__Try it__
State, as a bare number, how many lines below contain "section".

__Given data__
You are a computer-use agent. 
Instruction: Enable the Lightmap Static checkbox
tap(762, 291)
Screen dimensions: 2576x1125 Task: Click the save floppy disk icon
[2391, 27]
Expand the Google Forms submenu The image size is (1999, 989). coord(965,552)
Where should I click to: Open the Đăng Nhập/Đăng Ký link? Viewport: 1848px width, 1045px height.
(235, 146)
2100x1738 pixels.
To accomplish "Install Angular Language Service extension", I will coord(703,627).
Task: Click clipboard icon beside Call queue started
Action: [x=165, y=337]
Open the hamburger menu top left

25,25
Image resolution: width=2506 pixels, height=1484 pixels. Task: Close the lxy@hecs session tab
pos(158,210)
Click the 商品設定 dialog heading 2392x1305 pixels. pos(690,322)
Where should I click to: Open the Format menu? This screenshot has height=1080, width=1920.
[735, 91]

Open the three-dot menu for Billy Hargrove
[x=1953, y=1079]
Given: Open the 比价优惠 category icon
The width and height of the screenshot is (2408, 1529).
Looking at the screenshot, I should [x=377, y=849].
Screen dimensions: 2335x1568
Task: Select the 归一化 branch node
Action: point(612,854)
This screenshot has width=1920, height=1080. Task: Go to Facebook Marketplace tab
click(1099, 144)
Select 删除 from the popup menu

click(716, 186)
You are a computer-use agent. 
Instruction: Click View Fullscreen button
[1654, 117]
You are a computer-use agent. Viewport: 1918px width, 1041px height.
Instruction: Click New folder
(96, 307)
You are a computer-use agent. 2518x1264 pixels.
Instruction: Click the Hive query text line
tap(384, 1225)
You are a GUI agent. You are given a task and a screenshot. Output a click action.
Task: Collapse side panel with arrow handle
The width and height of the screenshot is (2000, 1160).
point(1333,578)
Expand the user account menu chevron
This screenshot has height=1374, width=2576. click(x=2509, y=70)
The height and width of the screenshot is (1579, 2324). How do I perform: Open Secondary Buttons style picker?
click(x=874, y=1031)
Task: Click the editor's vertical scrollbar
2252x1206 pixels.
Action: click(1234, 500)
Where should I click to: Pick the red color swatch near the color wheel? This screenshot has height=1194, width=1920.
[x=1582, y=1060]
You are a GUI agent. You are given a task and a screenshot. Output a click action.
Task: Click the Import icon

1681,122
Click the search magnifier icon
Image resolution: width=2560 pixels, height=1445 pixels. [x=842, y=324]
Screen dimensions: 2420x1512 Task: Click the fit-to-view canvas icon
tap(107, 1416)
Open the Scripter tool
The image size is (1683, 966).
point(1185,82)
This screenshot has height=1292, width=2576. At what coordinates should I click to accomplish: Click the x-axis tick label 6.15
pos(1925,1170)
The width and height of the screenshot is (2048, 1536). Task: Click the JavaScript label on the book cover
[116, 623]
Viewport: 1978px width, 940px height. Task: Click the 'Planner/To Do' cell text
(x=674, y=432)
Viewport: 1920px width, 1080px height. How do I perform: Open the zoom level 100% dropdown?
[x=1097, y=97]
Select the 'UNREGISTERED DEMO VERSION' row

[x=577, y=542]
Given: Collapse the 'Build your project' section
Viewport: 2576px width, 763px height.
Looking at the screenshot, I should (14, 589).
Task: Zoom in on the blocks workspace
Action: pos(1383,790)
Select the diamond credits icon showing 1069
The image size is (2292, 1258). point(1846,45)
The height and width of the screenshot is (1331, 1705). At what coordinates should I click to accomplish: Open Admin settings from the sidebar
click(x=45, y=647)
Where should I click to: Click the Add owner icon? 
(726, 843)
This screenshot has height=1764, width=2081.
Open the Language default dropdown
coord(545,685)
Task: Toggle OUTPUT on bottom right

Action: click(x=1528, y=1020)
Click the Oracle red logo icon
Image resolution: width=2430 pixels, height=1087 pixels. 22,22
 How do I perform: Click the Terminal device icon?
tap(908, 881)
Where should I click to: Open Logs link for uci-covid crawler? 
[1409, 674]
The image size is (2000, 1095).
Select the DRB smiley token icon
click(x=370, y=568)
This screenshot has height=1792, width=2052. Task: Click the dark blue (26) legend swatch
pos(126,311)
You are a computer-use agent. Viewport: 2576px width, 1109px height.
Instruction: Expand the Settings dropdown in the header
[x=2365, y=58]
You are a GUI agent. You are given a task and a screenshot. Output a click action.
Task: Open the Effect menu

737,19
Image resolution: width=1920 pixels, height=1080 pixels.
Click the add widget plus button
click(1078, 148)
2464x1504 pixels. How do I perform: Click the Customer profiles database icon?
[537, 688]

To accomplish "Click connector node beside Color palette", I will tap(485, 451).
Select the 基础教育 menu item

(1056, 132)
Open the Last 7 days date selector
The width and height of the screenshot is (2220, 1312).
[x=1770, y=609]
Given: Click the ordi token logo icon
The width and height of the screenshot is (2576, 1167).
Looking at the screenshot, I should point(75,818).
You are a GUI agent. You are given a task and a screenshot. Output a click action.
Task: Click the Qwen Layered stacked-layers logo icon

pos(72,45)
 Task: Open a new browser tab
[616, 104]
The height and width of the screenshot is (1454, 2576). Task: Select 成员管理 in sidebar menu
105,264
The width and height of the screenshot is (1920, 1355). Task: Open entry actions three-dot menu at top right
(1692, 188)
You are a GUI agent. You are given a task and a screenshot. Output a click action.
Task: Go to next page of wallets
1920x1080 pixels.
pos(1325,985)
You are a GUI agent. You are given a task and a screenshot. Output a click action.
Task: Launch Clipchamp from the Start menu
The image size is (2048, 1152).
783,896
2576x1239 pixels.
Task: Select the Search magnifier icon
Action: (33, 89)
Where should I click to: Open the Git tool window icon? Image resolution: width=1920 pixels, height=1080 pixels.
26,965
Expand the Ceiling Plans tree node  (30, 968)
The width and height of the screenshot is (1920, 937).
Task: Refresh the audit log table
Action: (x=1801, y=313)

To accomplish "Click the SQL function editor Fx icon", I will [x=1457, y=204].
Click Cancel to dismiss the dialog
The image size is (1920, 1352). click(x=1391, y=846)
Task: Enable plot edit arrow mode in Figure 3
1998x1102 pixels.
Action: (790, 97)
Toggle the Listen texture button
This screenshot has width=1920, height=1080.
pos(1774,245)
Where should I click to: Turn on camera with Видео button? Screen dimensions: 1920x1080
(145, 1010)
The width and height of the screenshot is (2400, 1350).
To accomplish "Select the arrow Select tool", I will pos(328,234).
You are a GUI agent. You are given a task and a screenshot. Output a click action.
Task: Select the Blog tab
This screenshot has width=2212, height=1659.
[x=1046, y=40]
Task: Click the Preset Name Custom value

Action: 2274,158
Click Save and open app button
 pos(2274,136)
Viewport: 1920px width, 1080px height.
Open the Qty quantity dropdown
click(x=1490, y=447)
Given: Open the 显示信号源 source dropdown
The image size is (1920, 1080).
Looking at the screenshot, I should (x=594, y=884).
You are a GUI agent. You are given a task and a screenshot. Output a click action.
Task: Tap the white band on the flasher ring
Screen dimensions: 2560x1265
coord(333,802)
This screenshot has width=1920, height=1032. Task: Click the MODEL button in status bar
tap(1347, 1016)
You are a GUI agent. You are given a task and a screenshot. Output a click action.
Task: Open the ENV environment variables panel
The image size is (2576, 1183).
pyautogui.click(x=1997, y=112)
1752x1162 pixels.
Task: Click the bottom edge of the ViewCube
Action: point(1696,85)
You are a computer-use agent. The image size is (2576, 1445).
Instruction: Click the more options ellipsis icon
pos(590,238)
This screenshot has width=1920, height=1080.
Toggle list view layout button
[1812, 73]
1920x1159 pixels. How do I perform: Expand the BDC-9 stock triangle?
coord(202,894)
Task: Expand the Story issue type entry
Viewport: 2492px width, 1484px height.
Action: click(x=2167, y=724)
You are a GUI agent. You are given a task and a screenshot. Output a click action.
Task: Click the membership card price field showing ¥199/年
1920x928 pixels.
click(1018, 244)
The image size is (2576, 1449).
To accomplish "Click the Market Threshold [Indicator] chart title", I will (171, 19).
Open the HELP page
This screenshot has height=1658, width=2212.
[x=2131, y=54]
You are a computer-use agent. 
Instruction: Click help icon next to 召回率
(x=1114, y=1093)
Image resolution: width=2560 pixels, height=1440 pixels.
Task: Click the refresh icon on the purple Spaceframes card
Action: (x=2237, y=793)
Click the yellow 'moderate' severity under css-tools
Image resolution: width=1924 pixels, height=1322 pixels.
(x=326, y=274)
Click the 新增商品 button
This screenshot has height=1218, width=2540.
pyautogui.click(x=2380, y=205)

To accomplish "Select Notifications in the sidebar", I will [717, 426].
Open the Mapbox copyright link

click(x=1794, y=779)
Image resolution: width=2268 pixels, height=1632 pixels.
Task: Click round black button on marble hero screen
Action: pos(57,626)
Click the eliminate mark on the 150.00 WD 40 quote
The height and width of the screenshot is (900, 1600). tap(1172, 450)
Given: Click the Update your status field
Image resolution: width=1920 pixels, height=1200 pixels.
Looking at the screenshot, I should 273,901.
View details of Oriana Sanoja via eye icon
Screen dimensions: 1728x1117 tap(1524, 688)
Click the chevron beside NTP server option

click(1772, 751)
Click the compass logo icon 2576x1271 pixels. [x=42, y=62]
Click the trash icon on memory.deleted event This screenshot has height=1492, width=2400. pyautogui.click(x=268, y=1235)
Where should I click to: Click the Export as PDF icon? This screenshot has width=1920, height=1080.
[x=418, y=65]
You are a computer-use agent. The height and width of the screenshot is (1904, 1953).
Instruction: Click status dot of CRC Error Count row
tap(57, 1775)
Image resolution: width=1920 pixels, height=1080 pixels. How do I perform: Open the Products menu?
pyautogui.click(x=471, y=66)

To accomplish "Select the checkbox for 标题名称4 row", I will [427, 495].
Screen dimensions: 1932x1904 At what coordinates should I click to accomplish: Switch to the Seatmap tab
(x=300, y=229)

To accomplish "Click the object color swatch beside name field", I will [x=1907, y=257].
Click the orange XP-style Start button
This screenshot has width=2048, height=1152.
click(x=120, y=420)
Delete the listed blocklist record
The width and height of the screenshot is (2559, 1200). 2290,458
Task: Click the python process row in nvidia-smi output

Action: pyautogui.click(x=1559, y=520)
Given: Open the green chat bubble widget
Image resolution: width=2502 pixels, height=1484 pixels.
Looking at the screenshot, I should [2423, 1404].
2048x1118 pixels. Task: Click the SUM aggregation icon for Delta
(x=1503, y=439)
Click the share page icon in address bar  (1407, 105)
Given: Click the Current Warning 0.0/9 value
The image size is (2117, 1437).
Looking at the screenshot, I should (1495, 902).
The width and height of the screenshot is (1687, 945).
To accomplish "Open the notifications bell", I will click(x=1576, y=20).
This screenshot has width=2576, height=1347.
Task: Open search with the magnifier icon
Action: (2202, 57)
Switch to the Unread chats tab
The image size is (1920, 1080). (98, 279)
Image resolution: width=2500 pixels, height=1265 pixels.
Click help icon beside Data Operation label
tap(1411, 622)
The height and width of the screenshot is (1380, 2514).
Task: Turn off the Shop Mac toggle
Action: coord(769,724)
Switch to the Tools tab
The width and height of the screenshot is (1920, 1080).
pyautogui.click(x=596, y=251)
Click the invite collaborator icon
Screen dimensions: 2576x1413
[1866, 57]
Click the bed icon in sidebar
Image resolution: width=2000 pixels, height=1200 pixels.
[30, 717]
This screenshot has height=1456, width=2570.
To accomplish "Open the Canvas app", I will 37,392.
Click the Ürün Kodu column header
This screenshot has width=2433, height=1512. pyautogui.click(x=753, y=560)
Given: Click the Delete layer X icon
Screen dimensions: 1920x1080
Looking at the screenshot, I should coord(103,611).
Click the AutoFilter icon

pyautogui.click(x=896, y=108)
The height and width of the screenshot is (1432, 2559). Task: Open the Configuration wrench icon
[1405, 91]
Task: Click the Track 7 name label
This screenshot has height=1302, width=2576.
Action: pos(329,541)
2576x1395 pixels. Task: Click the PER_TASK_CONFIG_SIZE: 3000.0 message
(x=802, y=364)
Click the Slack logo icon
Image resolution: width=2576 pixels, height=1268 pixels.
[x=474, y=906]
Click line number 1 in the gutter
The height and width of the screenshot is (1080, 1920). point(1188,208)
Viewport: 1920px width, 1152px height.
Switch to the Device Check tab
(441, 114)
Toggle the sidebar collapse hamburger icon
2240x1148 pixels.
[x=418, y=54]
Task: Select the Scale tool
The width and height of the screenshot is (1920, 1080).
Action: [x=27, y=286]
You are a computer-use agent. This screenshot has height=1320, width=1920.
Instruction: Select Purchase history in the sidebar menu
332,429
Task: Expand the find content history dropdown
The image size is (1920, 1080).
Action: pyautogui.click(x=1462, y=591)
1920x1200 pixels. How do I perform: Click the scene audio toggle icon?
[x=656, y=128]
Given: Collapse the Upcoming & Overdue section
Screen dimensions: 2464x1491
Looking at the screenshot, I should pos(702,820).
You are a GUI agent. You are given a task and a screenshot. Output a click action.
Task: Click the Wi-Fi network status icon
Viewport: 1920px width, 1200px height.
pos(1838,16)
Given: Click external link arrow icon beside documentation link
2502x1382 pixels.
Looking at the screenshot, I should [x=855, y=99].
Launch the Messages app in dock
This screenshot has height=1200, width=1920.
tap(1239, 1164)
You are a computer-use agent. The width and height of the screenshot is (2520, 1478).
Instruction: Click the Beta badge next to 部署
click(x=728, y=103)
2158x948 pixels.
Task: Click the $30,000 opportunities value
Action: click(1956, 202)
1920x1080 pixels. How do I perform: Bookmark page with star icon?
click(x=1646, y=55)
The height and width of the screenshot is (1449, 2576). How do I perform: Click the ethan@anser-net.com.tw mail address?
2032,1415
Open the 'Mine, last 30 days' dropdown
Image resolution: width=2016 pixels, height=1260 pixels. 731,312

__Worked solution__
2